▶ Problem details
Exact wording is needed for every line from the one holding "Toggle sort order on Time column" to the end of the records below; write those lines out and omit the pictures.
[[ Available data, beginning ]]
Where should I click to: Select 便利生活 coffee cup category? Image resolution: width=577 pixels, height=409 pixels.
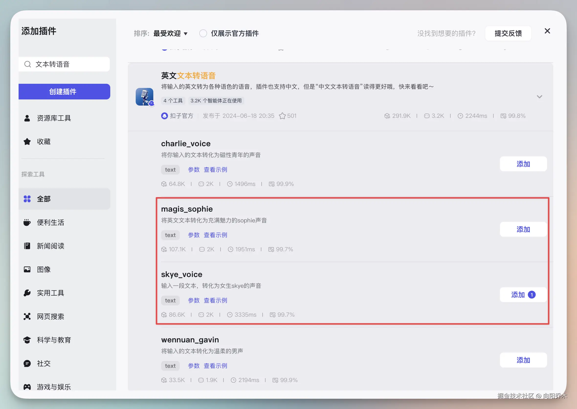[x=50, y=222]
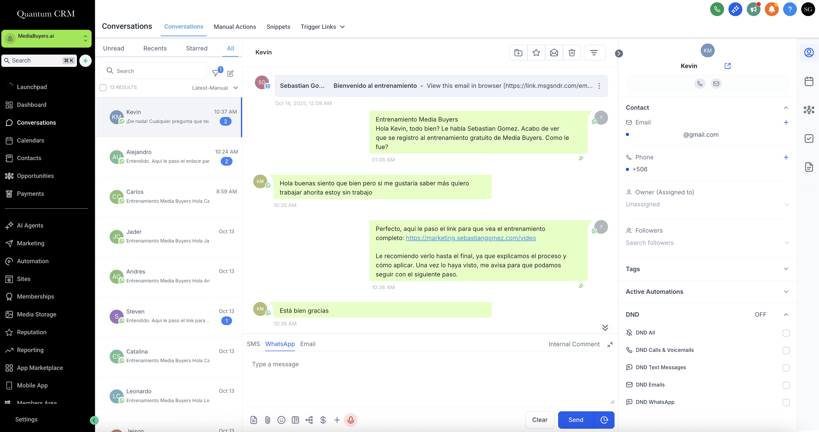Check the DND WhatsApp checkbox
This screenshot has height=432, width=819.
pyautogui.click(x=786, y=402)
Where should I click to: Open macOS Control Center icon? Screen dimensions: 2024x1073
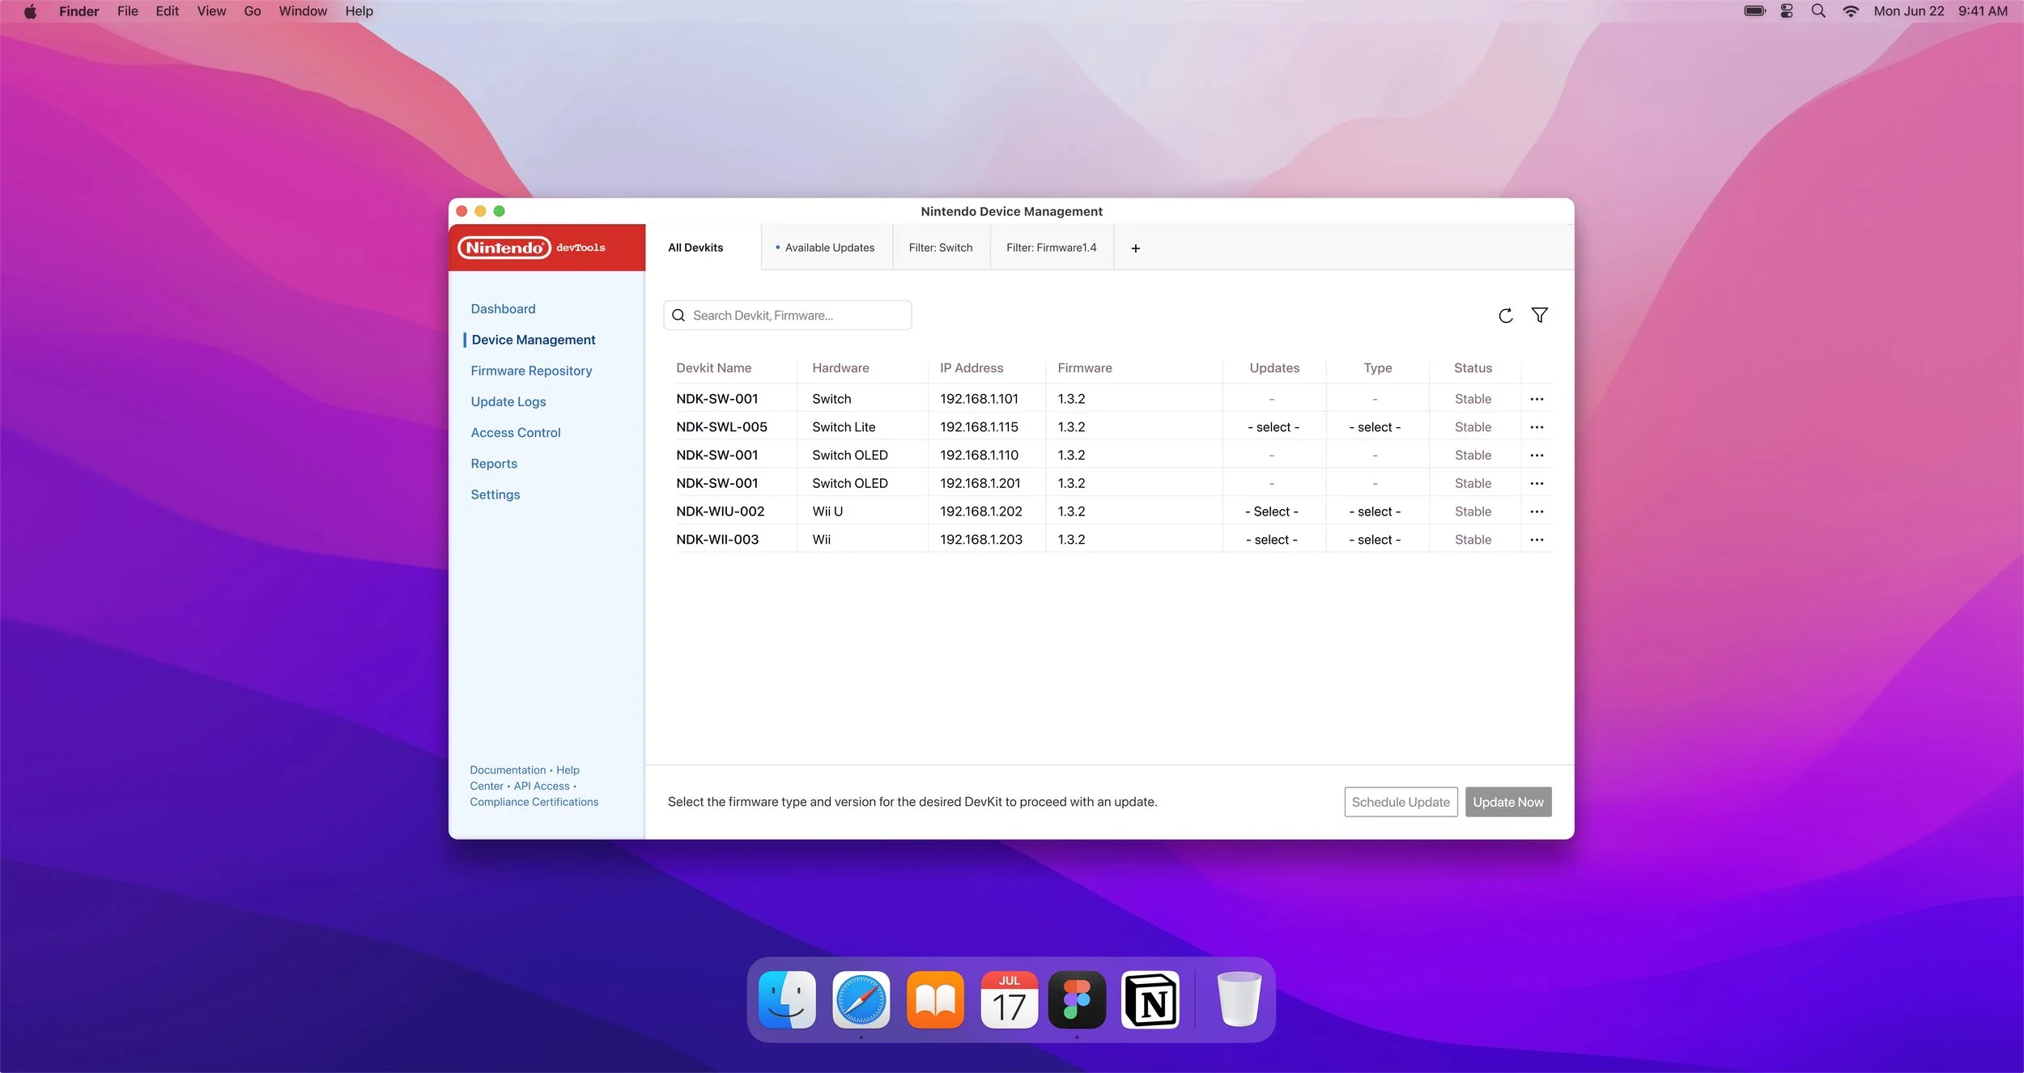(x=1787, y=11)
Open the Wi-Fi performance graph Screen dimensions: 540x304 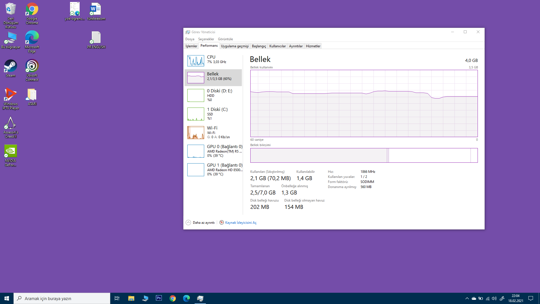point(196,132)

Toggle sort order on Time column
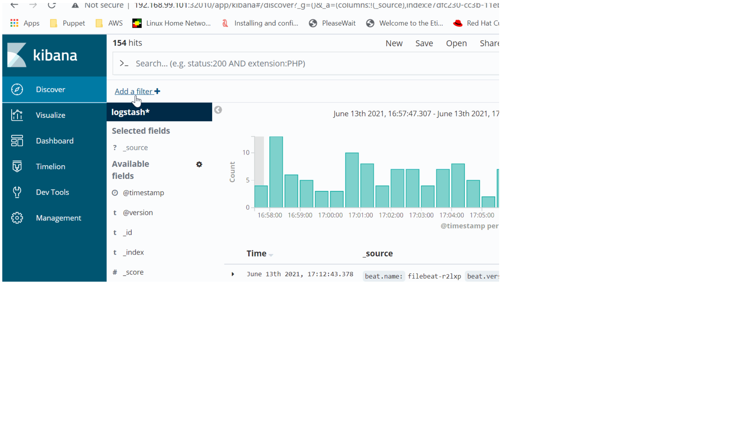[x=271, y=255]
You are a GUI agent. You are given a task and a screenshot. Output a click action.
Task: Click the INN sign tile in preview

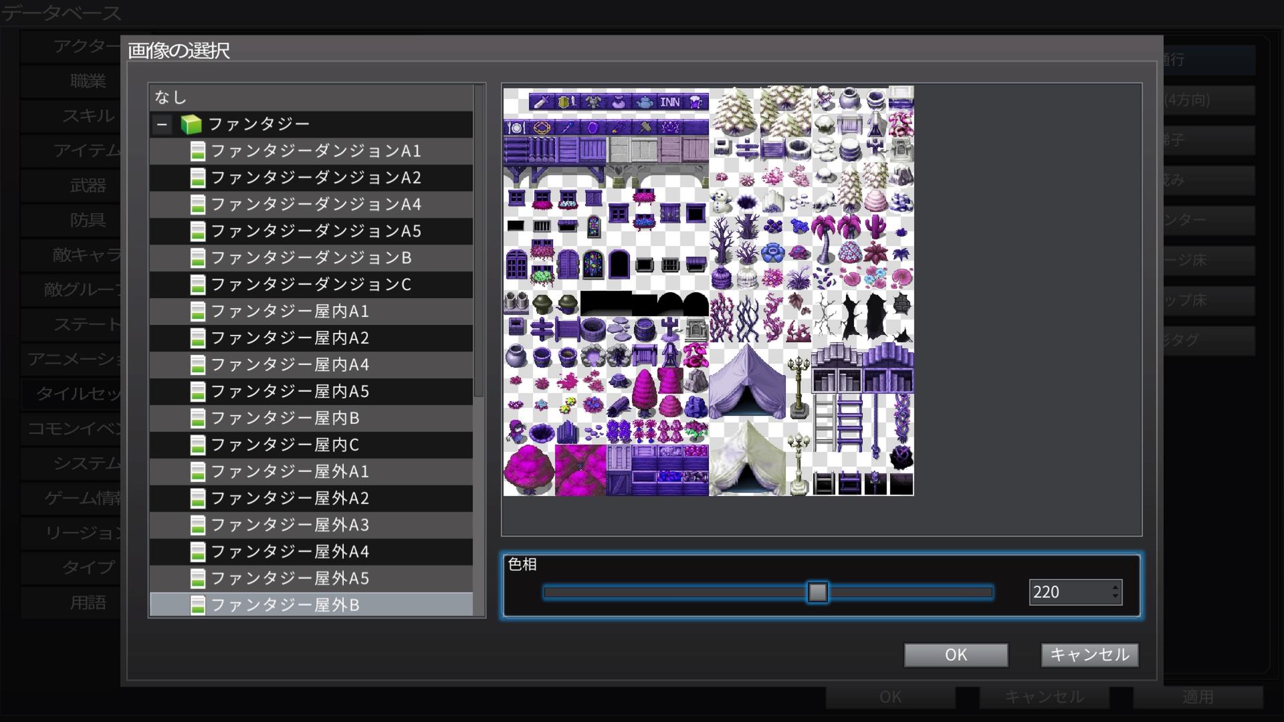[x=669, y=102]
[[ Available data, end ]]
▶ Output of the task
Toggle sort order on Time column
[x=271, y=255]
You are a GUI agent. You are given a task and a screenshot. Output a click action.
Task: Click the INN sign tile in preview

[x=669, y=102]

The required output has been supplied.